Он погружается в размышления.
— Скажите на складе, чтоб вам выдали по буханке хлеба.
Лазарь недовольно бормочет:
— Хлеб… Что нам один хлеб… Больным быть плохо, а здоровым — еще хуже…
Каптенармус пожимает плечами.
Наши испытания на этом не кончаются. Кладовщик отказывается выдать нам хлеб без записки. Заперев склад из боязни, как бы мы самовольно не залезли туда, он отправляется по начальству. Возвратившись, снова отпирает склад, копается в каких-то ящиках и наконец подает нам по буханке черствого хлеба и завалявшийся кусок сыра.
— Это — от меня, — заявляет он с таким важным видом, словно мы должны целовать ему руку за оказанное благодеяние.
— Врет, — говорит Лазар, после того как мы отошли от склада. — Врет, что от него. Да разве бы этот трус посмел? Не иначе как тот, толстый, сказал: дай им там еще по куску сыра; словно кость собакам…
Мы уже явно находимся вне больничного мира: мы посторонние, у нас иные интересы. Поскорей бы распрощаться с товарищами и убраться отсюда.
— Лазар, — говорю, — я подожду вас наверху, на дороге. Не задерживайтесь…
— Ладно.
Пробираюсь сквозь заросли ежевики и выхожу на тропинку, что идет вдоль холерного кладбища. Новые ряды безымянных крестов выросли тут за эти пятнадцать дней. Их низко распростертые над землей руки словно умоляют о милости или посылают вечное проклятие.

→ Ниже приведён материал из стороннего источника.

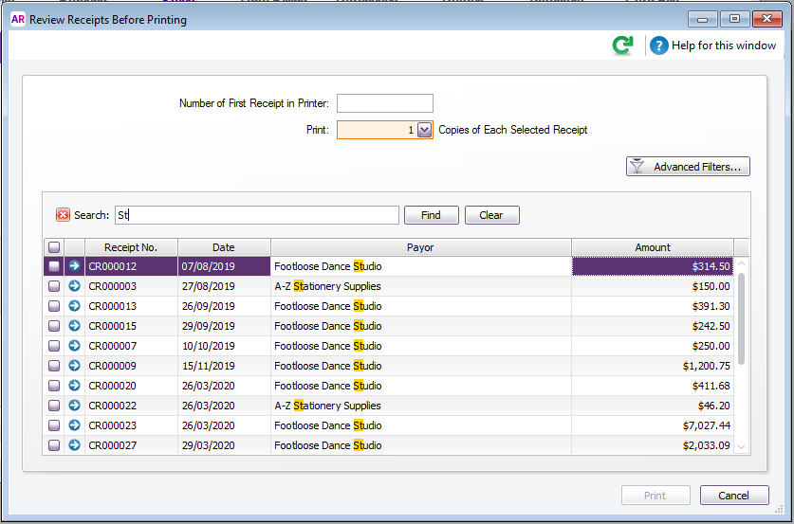This screenshot has width=794, height=524.
Task: Click the green refresh icon
Action: click(x=622, y=45)
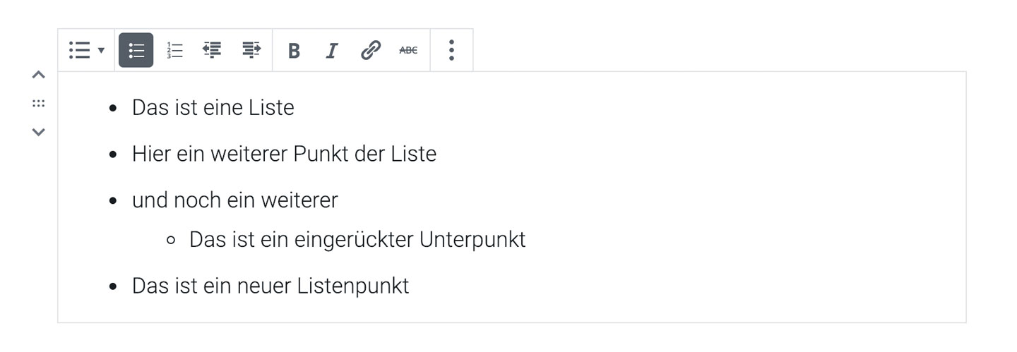
Task: Click the small arrow beside list icon
Action: [x=101, y=50]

Вот они, самые свежие могилы. Земля на них еще сырая. На кресте, прячущемся в тени диких груш, с трудом различаю: «Подпоручик Милан Костов». Ощупываю карман куртки. Да, да. Передам. Спи спокойно.
Здесь же, справа, другая знакомая могила. Надпись едва можно разобрать: «Ефрейтор Стаматко Колев». Через месяц-два от нее не останется и следа.
Нагибаюсь и бросаю на могилы по белой ромашке.
Поражение
Дорога идет через пересеченную, открытую местность, большей частью вдоль садов и полей. Скирды убраны, лишь кое-где желтеют оставшиеся снопы. В селах усиленно молотят.
— Что за народ, — удивляется Илия, — тут война, холера, а ему все нипочем — знай себе землю обрабатывает…
— Есть-то надо, — вставляет Лазар, — ведь земля хлеб дает. В самом деле, работают, как волы, и все только для того, чтобы обеспечить себе хлеб насущный…
На лугах вдоль дороги расположились различные тыловые части: переночуют ночку-другую и трогаются дальше. Это наносы реки, возвращающейся в свое русло. Людские потоки текут вспять, к своим истокам. Невеселая картина, — нет в ней ни величия, ни трагизма.
Время от времени сворачиваем в какой-нибудь сад, чтобы набрать слив или яблок, которые нас так соблазняют; с простодушием Адама в раю протягиваем к ним руки и безо всякого угрызения совести продолжаем свой путь.
— На войне, как на войне, — говорит Лазар, — не то сиди дома и не рыпайся.
Тяжело идти по неровной дороге, которая то спускается, то поднимается по холмистым желтым полям. Ноги еле держат нас, мы все еще очень слабы. Телеги попутной не попадается; все они движутся навстречу нам, к фронту. А если и обгоняет какая-нибудь обозная подвода, так она перегружена фуражом или всевозможным больничным инвентарем. К тому же мы представляем собой крайне подозрительную команду: наш вид внушает страх. Дети, играющие вместе с курами и поросятами на сельских площадях, завидев нас, благоразумно разбегаются, прячутся за плетнями и следят за нами издали.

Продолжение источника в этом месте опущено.